Top 10 Foods High in Magnesium to Eat for Better Health

Top 10 Foods High in Magnesium to Eat for Better Health

Magnesium is an essential mineral that helps maintain normal muscle and nerve function, and it also helps maintain a healthy immune system. This essential mineral is often found in low levels in modern diets, leading to widespread magnesium deficiency. The good news is that increasing your intake of magnesium-rich foods can help you achieve optimal health. This article highlights the top 10 magnesium-rich foods to help you boost magnesium intake and promote better health. 

Foods High in Magnesium:

1. Pumpkin seeds

Pumpkin seeds are a great source of magnesium. They are packed with magnesium, which is key for bone and heart health. A handful of pumpkin seeds has about 10% of the daily recommended intake of magnesium. These seeds also contain vitamin K and other essential nutrients, including iron and zinc that support good health.

2. Dark chocolate

Dark chocolate is a good source of magnesium, with a 100-gram bar providing about 14 milligrams. That’s about 10% of the recommended daily allowance. It’s not just your imagination—chocolate really is good for you. The reason is because the cocoa beans used in dark chocolate are richer in nutrients than those used in milk chocolate. Dark chocolate has been shown to have a number of health benefits, such as boosting mood and help weight management.

3. Tofu

Tofu is a great food to include in your diet if you’re trying to increase your magnesium intake. It packs the most magnesium per serving size, with about 40% of your daily requirement in just one cup. Tofu is also an excellent vegan source of protein and iron.

4. Dark leafy greens

Dark leafy greens are the best source of magnesium. Dark leafy greens like spinach, Swiss chard, and kale are loaded with magnesium. A serving of cooked spinach has a whopping 115 milligrams (or 27% of your daily intake) of magnesium. They’re a great choice because they contain high levels of folate and vitamin K, which help your body absorb the magnesium it needs.

5. Avocados

One of the best sources of magnesium is avocado. Not only is it high in magnesium, but it’s also rich in other nutrients like Vitamin C and potassium. One cup of avocado contains a whopping 14% of your recommended daily allowance of magnesium! And while this “superfood” is better known as a source of healthy fats and fiber, it also provides 4% of your recommended daily allowance for vitamin C, 10% for vitamin K, 17% for vitamin A, and 24% for potassium. Avocados are great for your heart and they contain soluble fiber to help keep cholesterol levels low.

6. Yogurt

Yogurt is a great source of magnesium because it’s fermented and contains beneficial bacteria. Studies have shown that people who eat more yogurt tend to have higher levels of magnesium in their bodies than those who don't. The protein, calcium, and probiotics present in yogurt can help fight infections and support digestive health. Yogurt is also a good source of healthy fats. So, if you’re looking for a way to boost your calcium intake, try eating some yogurt!

7. Salmon

The best food to consume high levels of magnesium is salmon. Salmon contains about 115 milligrams per 3-ounce serving, making it an excellent choice for those who are looking to increase their magnesium intake.  It’s important to remember that fish is also a rich source of omega-3 fatty acids, which have been shown to reduce inflammation, improve heart health, and even boost brain function. However, it should be noted that cooking salmon may decrease the amount of magnesium it contains. So make sure you eat your raw fish!

8. Milk

Milk is an excellent source of magnesium because it is fortified with the mineral.
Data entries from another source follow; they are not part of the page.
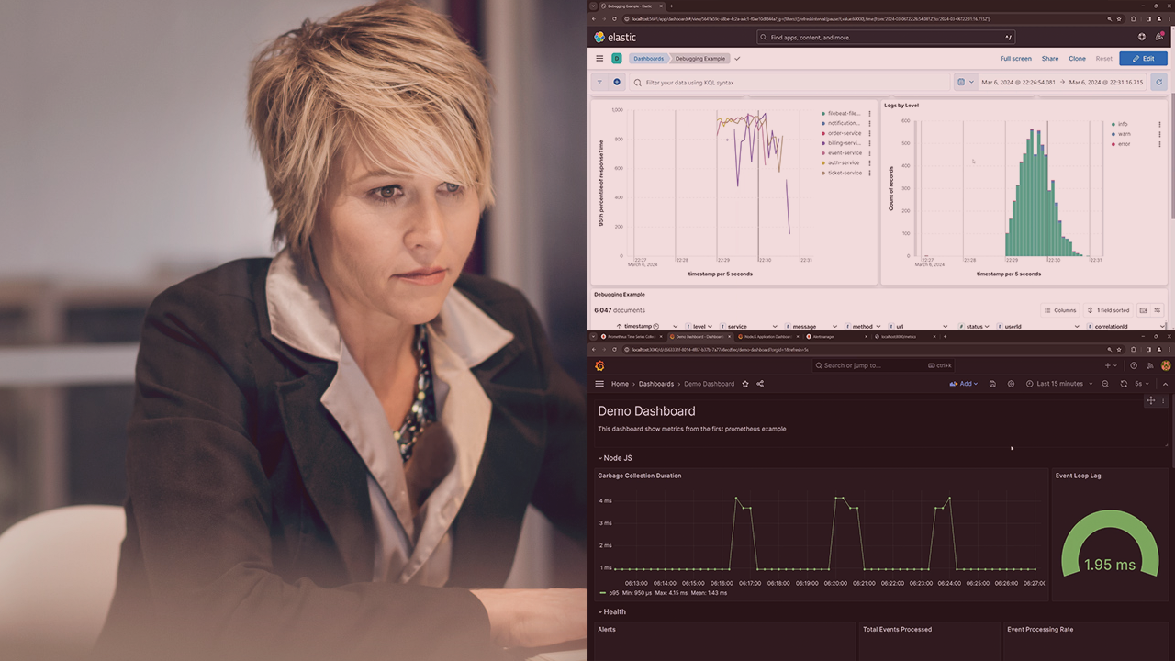Collapse the Node JS row
This screenshot has height=661, width=1175.
pos(615,458)
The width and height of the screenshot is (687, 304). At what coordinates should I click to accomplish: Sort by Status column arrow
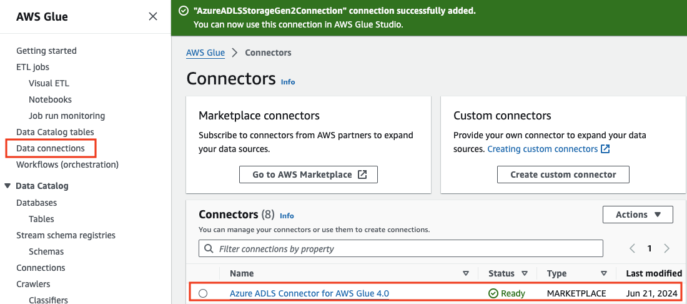coord(525,273)
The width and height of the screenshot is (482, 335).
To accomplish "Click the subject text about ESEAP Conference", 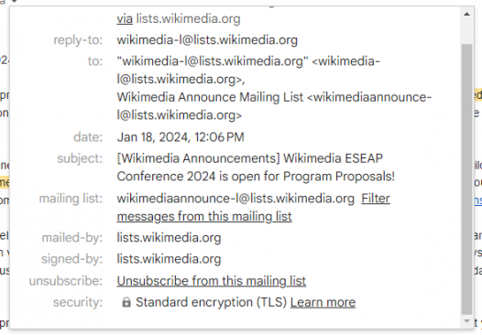I will pos(256,168).
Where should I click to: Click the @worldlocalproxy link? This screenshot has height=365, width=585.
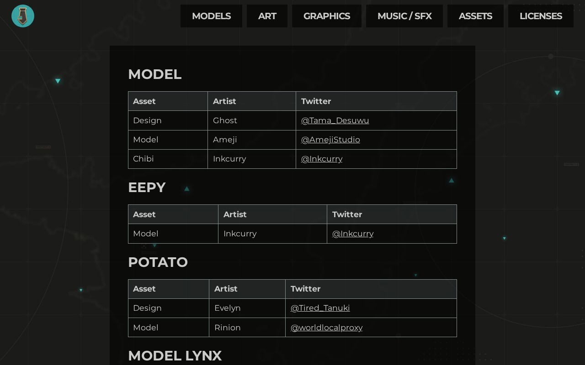[326, 328]
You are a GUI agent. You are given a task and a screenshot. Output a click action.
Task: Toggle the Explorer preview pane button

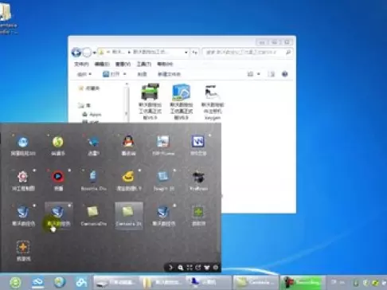(271, 74)
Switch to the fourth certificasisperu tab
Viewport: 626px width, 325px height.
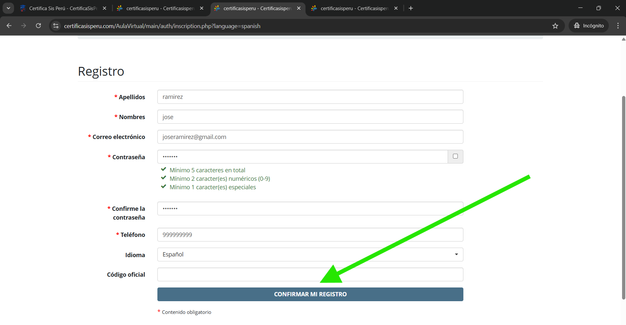353,8
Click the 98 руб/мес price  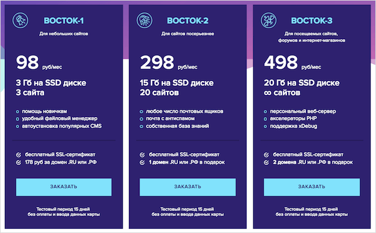[x=39, y=63]
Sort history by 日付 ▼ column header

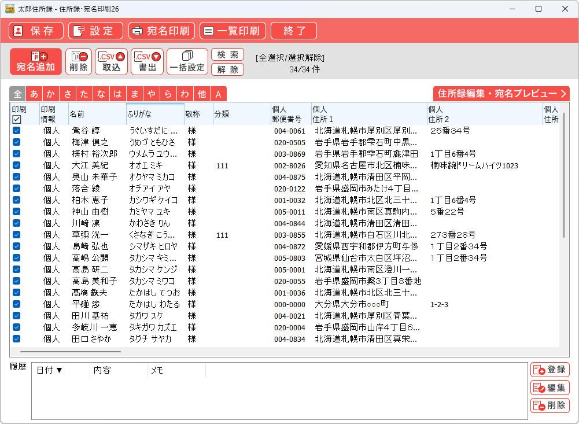50,370
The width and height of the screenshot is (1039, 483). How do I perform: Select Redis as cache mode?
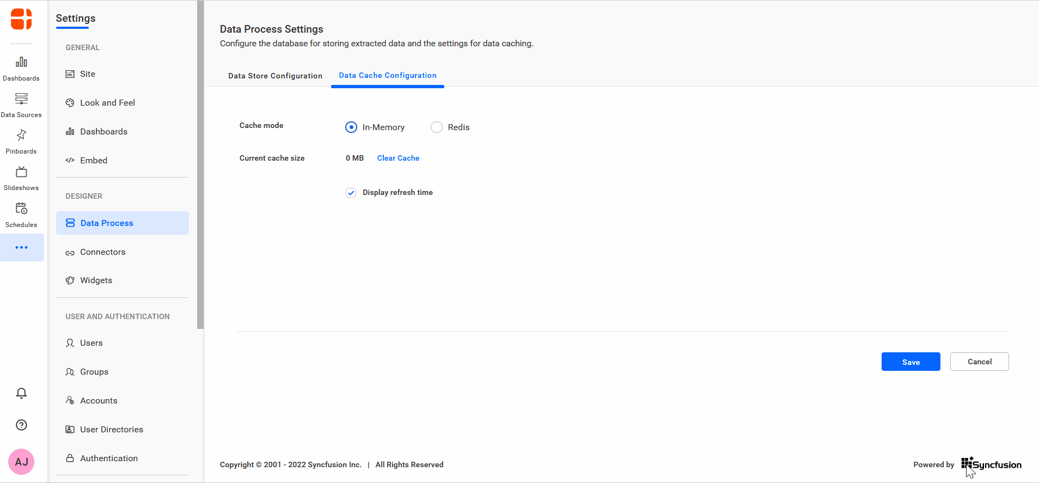pos(437,127)
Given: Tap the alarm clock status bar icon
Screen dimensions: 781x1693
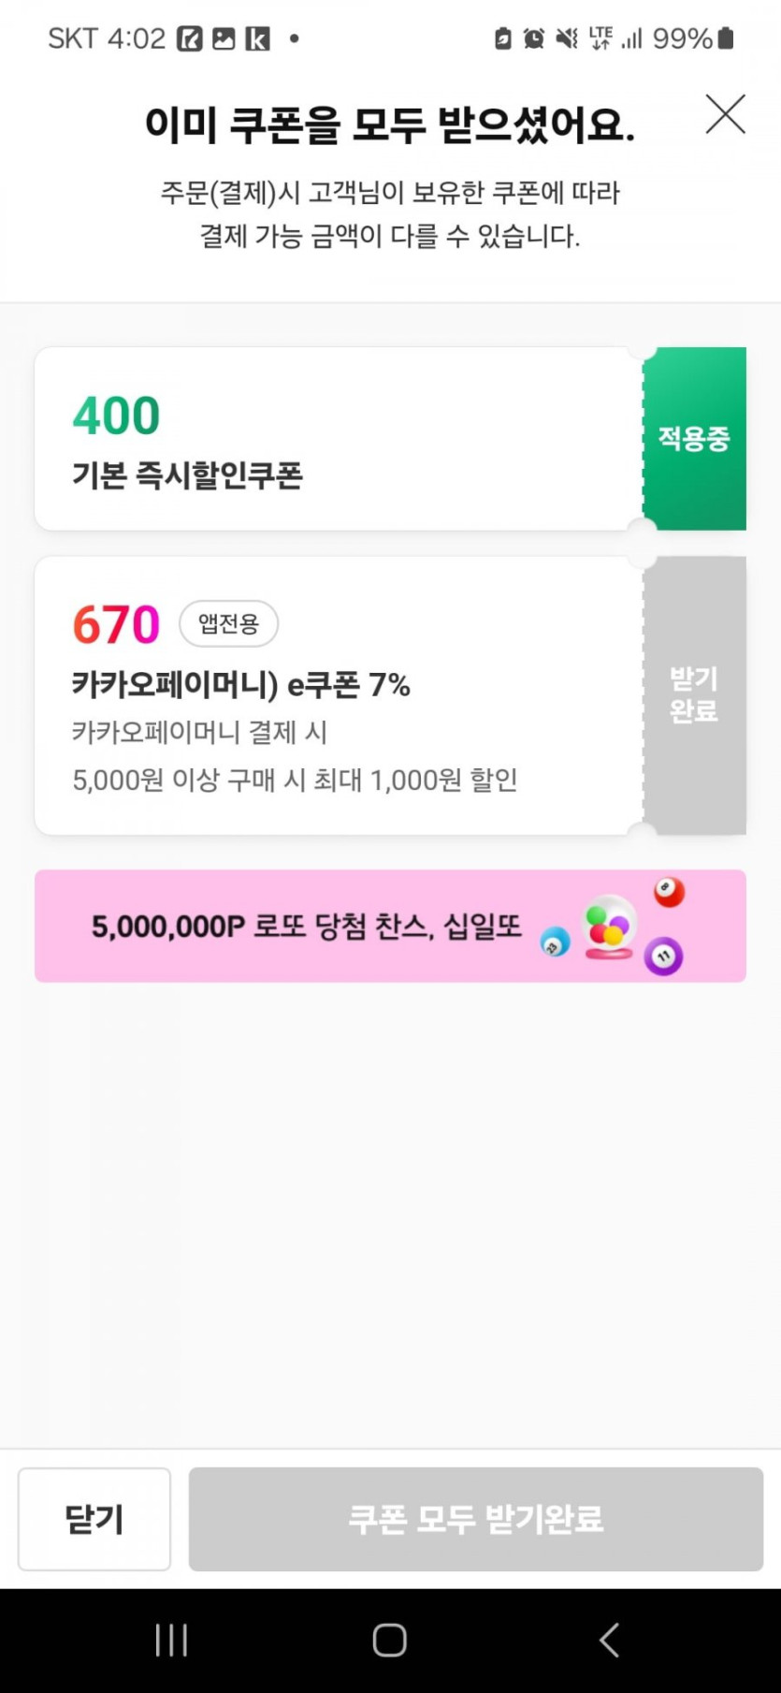Looking at the screenshot, I should (x=533, y=38).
A glass of milk contains about 30% of your recommended daily allowance for magnesium, or 50% if you're drinking whole milk. That's why milk is the top-recommended food for boosting magnesium intake. Milk also provides high levels of protein, calcium, potassium and vitamin D.

9. Nuts

Nuts are a great source of magnesium. One ounce of cashews contains about 60 milligrams of magnesium. Other nut sources include almonds, pistachios, and peanuts. If you don’t like nuts or want an alternative, try pumpkin seeds or sunflower seeds.

10. Beans

Beans are a great source of magnesium. A single cup of cooked beans can provide up to 100% the recommended daily intake of magnesium. This is especially important for vegetarians and vegans, as beans are the only plant-based food that contains high levels of magnesium. Some of the best sources include black beans, pinto beans, white beans and lima beans.

Conclusion:

Magnesium is an essential mineral that is responsible for many metabolic functions in the body. Eating foods high in magnesium is an easy way to increase your intake of this essential mineral. Magnesium is beneficial for many aspects of your health, from supporting your heart to strengthening your muscles. There are many foods that are rich in magnesium. We encourage you to try some of these foods and see if they have a positive effect on your health.